* [Work instructions]: Can you rewrite the part of the records that opens with the line containing "You are a computer-use" and runs through the end of the records, changing "folder icon" to "directory icon", leaving all else unchanged and leaving the pictures out?

..........

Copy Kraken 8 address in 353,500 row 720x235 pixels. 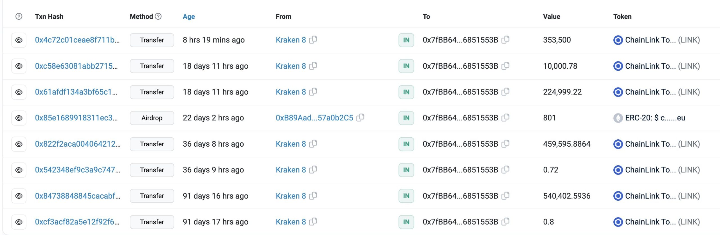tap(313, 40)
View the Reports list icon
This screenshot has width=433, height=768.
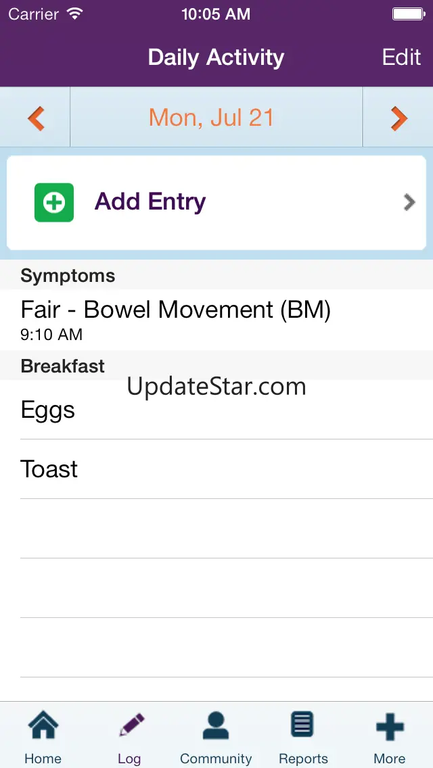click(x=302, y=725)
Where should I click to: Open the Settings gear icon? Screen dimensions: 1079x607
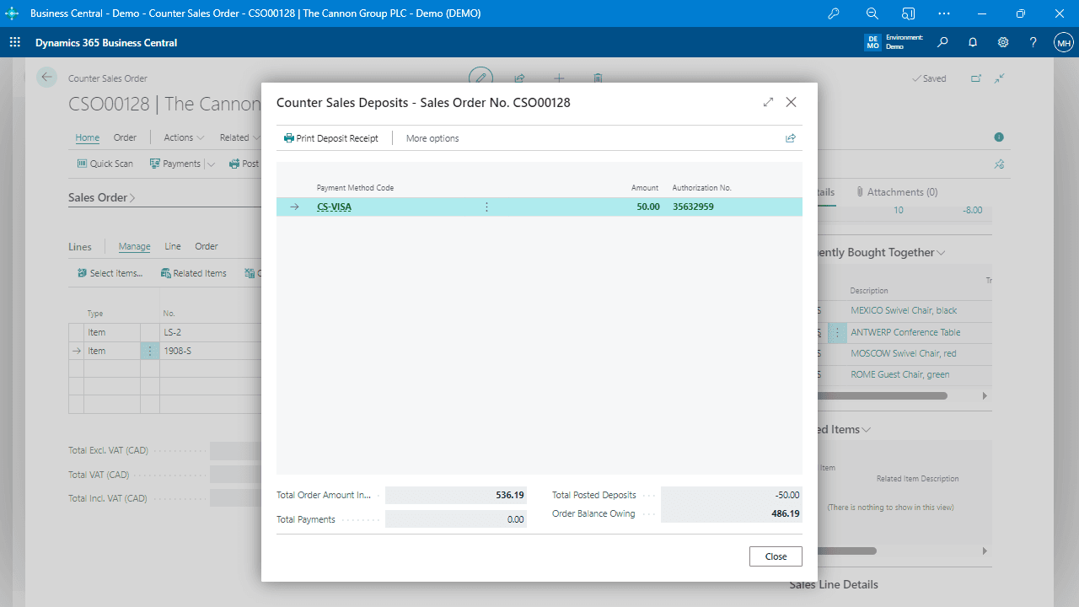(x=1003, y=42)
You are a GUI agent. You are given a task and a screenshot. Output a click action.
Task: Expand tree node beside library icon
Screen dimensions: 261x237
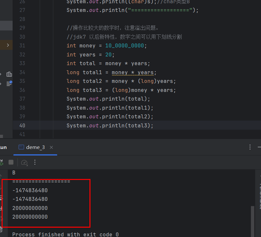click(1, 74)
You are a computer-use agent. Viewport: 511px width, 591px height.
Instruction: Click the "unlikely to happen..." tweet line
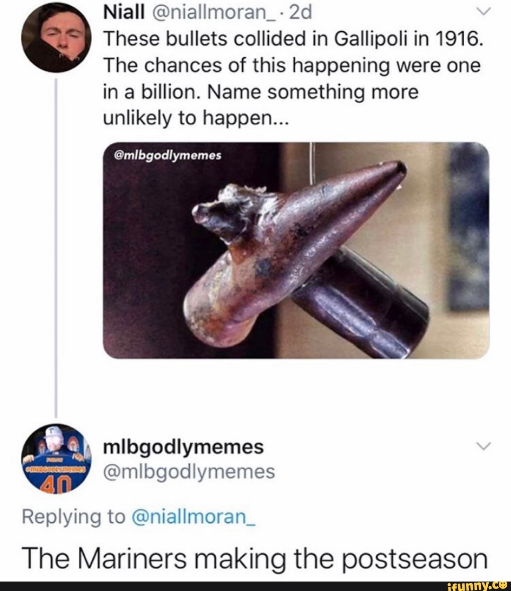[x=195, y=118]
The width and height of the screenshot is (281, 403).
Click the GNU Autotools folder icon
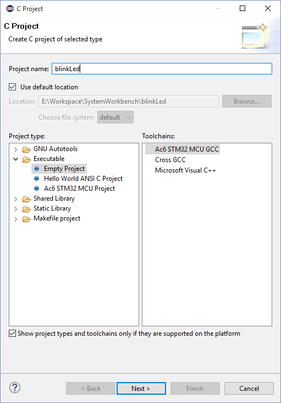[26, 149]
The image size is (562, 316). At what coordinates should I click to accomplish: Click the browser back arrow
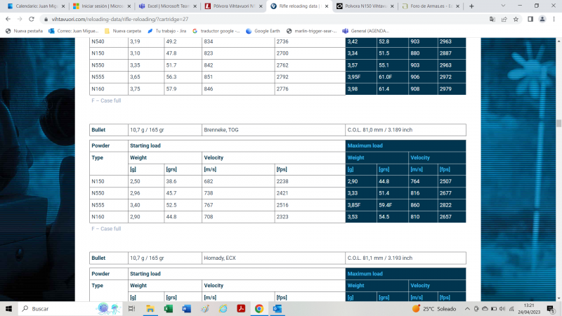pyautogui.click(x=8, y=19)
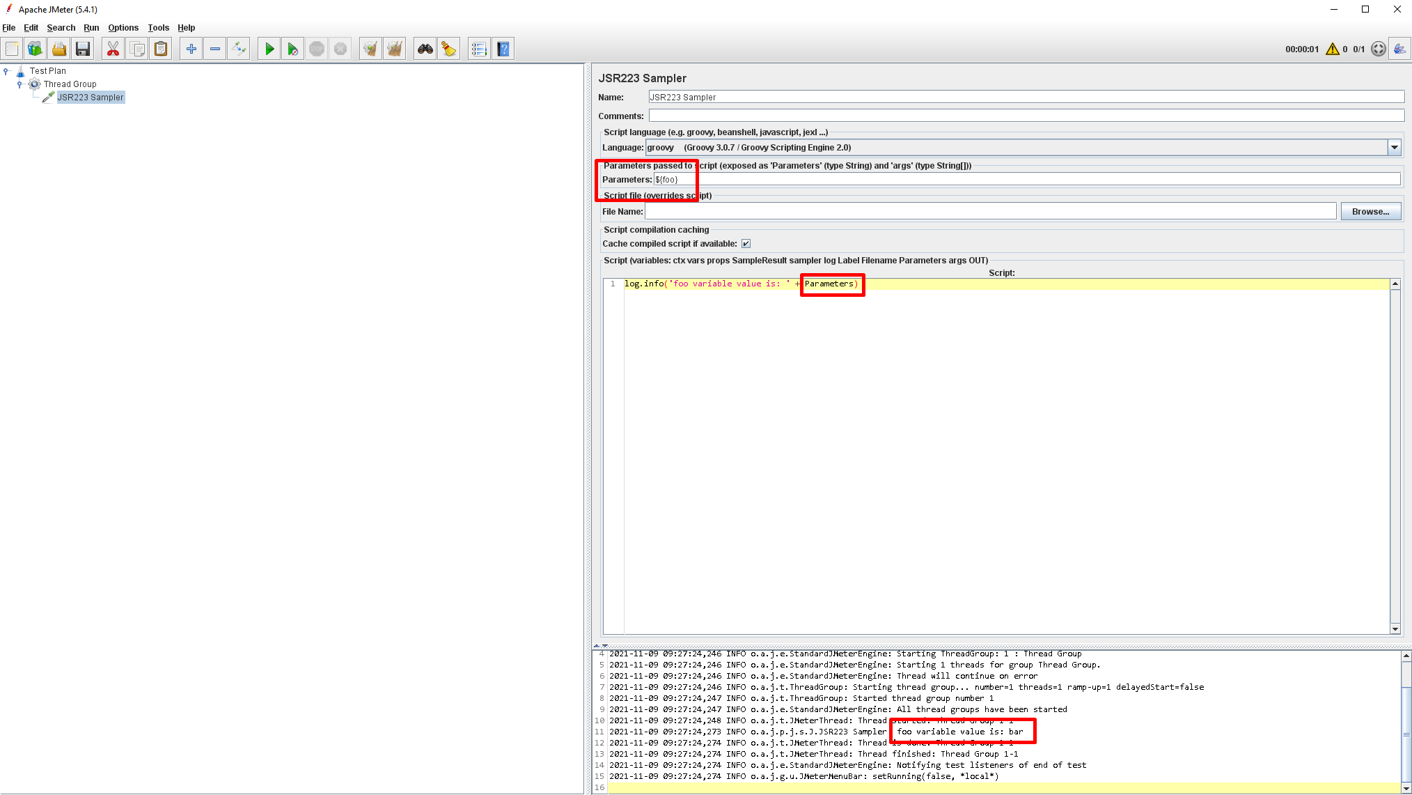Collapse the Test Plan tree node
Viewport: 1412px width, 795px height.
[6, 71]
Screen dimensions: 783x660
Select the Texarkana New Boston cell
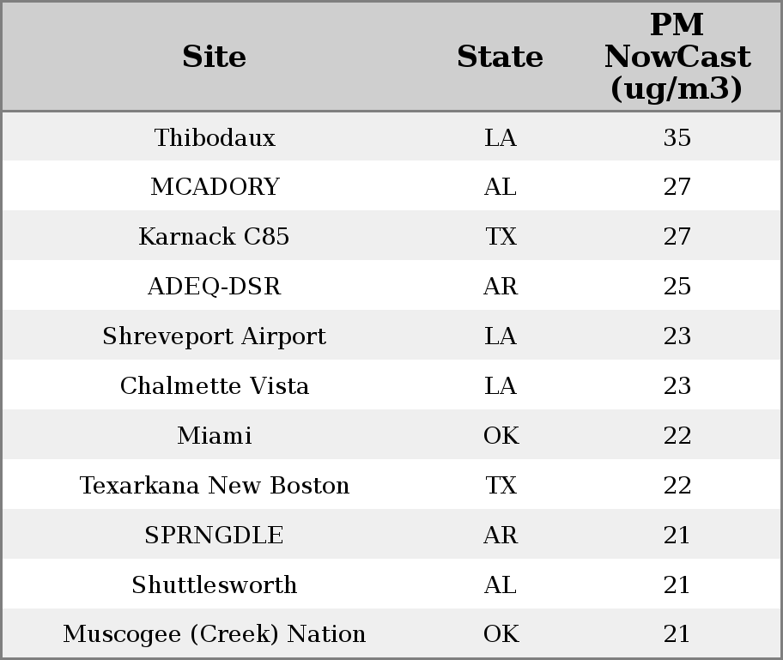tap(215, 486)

..........

* [Full solution]:
You are a computer-use agent. Viewport: 511px width, 591px height.
Instruction: Click the "unlikely to happen..." tweet line
[x=195, y=118]
The width and height of the screenshot is (281, 403).
Click the GNU Autotools directory icon
[26, 149]
The image size is (562, 316). At what coordinates should I click to accomplish: Click the browser back arrow
pyautogui.click(x=8, y=19)
Collapse the Test Plan tree node
Viewport: 1412px width, 795px height.
[6, 71]
Screen dimensions: 783x660
Select the Texarkana New Boston cell
tap(215, 486)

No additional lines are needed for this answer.